►
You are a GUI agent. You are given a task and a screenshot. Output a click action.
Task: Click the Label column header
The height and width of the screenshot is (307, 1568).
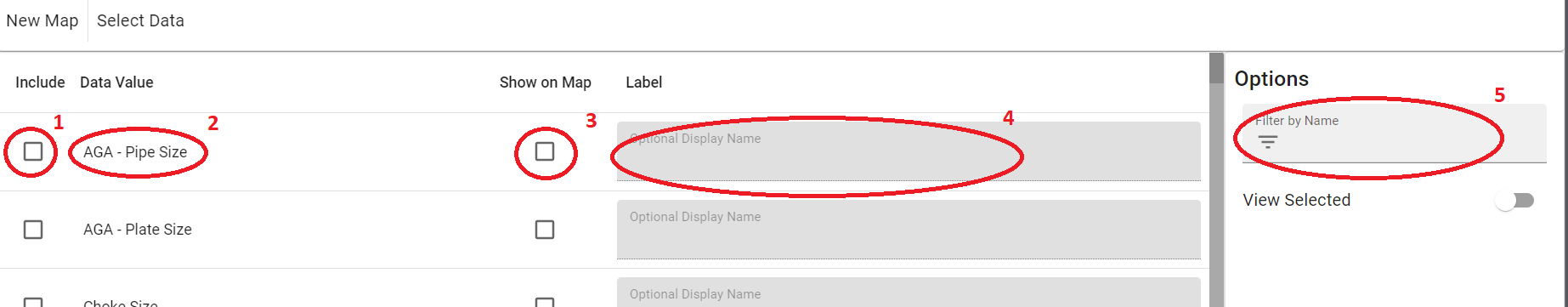[643, 82]
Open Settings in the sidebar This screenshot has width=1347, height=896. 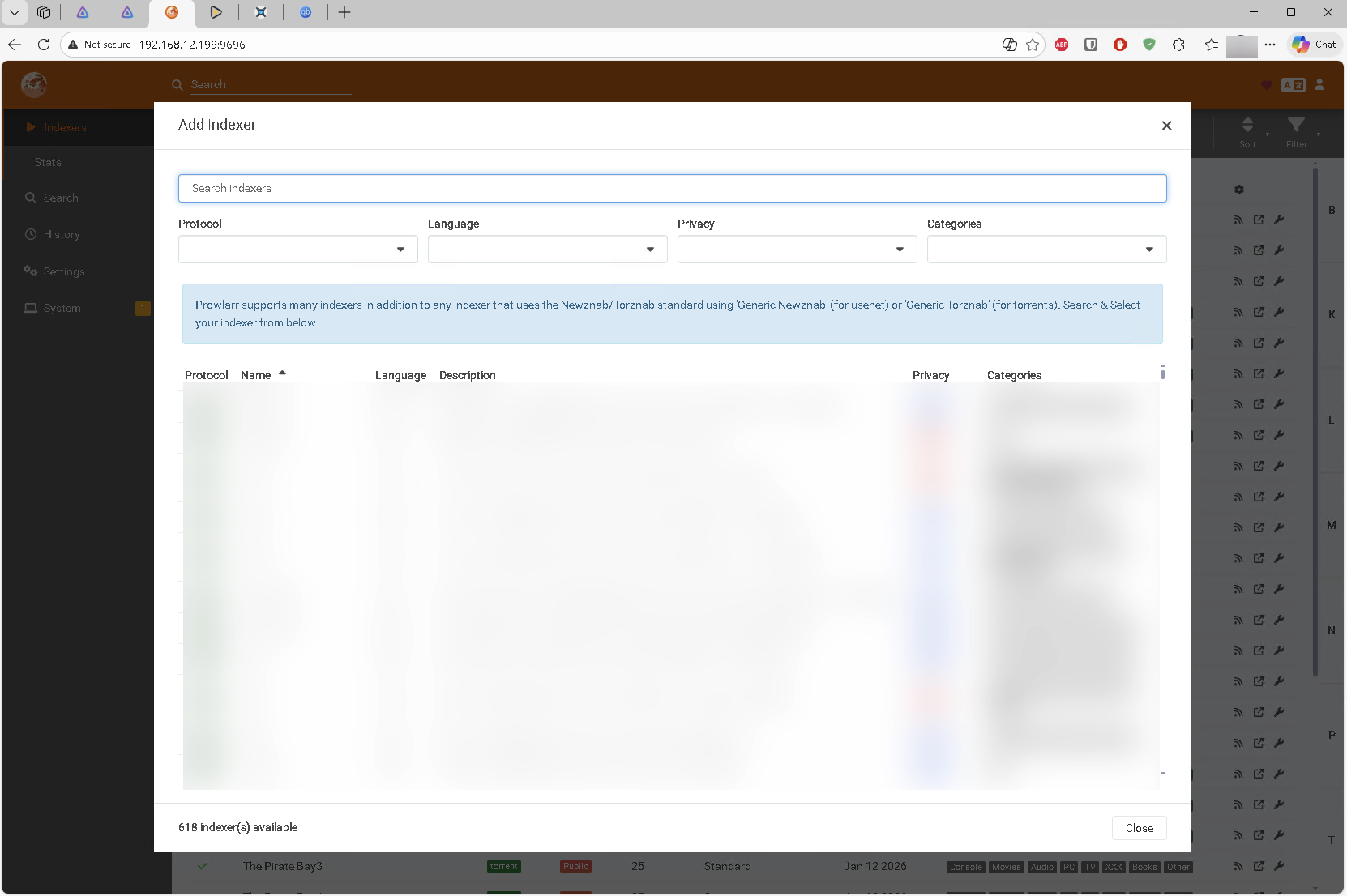(64, 272)
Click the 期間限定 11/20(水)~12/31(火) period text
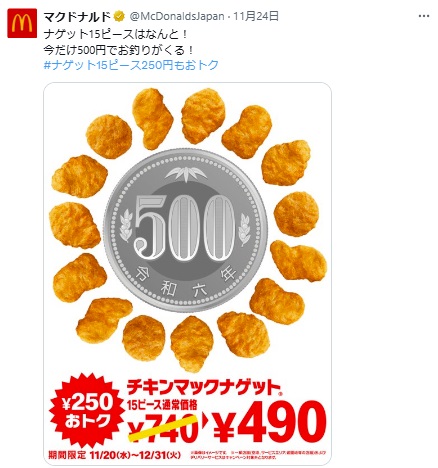Image resolution: width=438 pixels, height=468 pixels. tap(115, 454)
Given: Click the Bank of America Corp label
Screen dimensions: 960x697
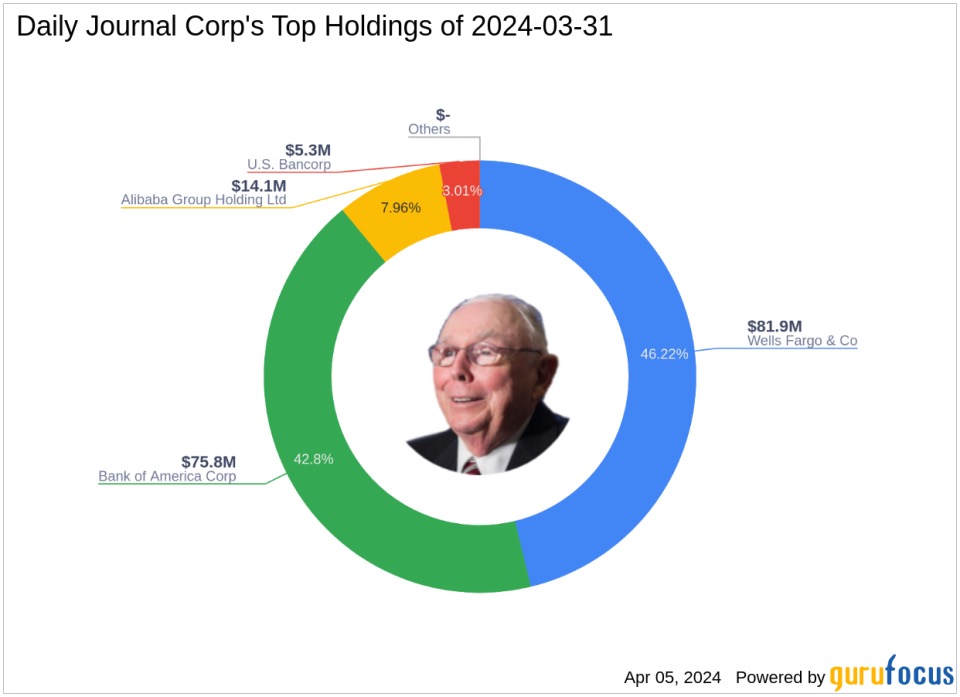Looking at the screenshot, I should coord(167,477).
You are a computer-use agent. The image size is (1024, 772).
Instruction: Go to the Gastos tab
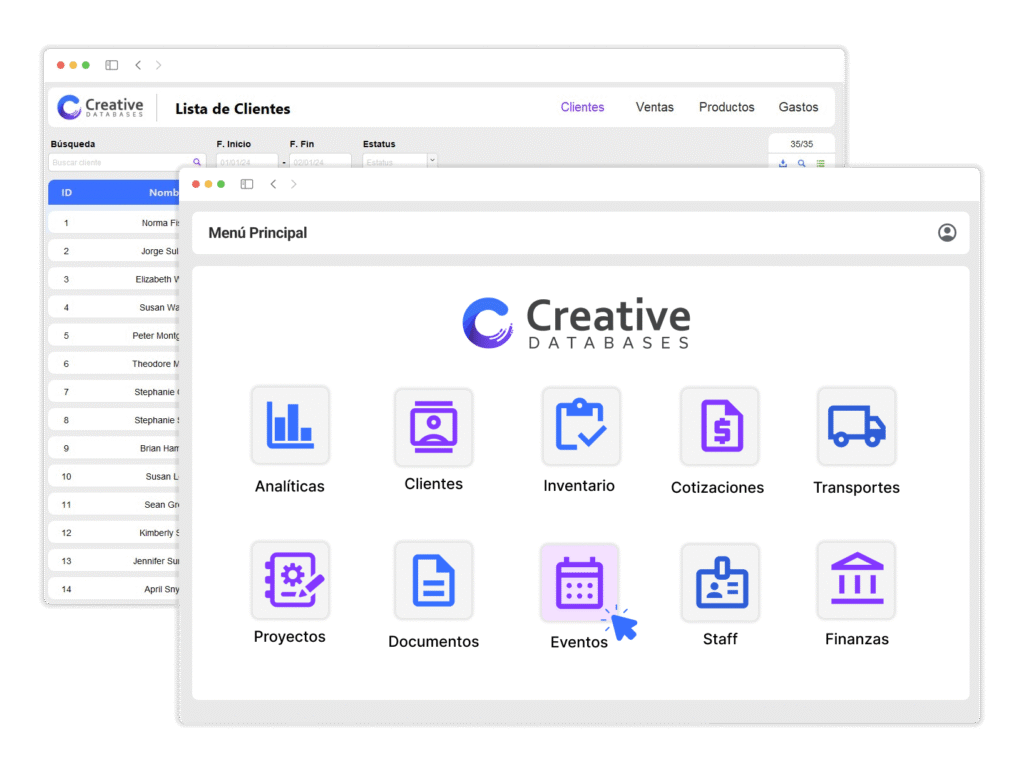pyautogui.click(x=798, y=107)
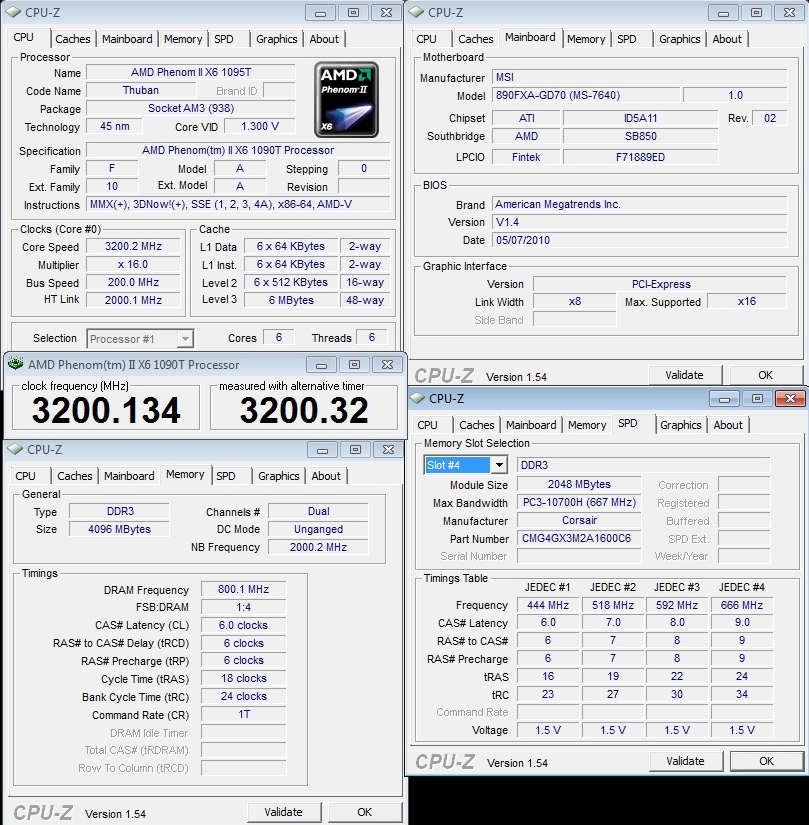Click Validate button in SPD window

[x=684, y=761]
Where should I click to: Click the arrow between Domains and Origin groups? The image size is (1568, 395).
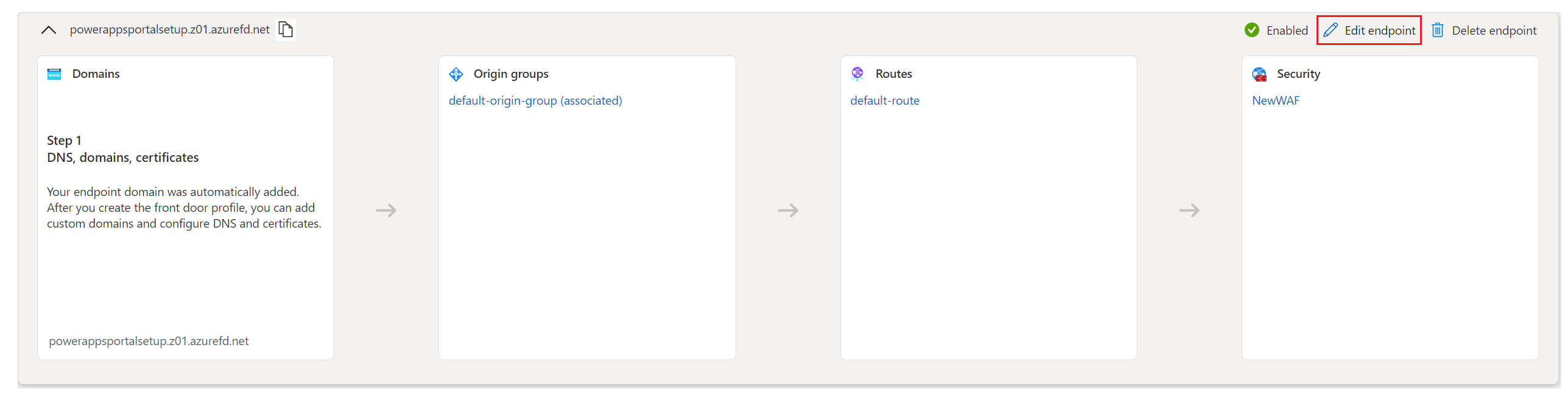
◄
YOUR INSTRUCTIONS
Search the records for the word "size" and copy out every line that holds it.

ANSWER
You are a computer-use agent. The image size is (1024, 772).
Where should I click to: Click the arrow between Domains and Origin groups? The image size is (1568, 395).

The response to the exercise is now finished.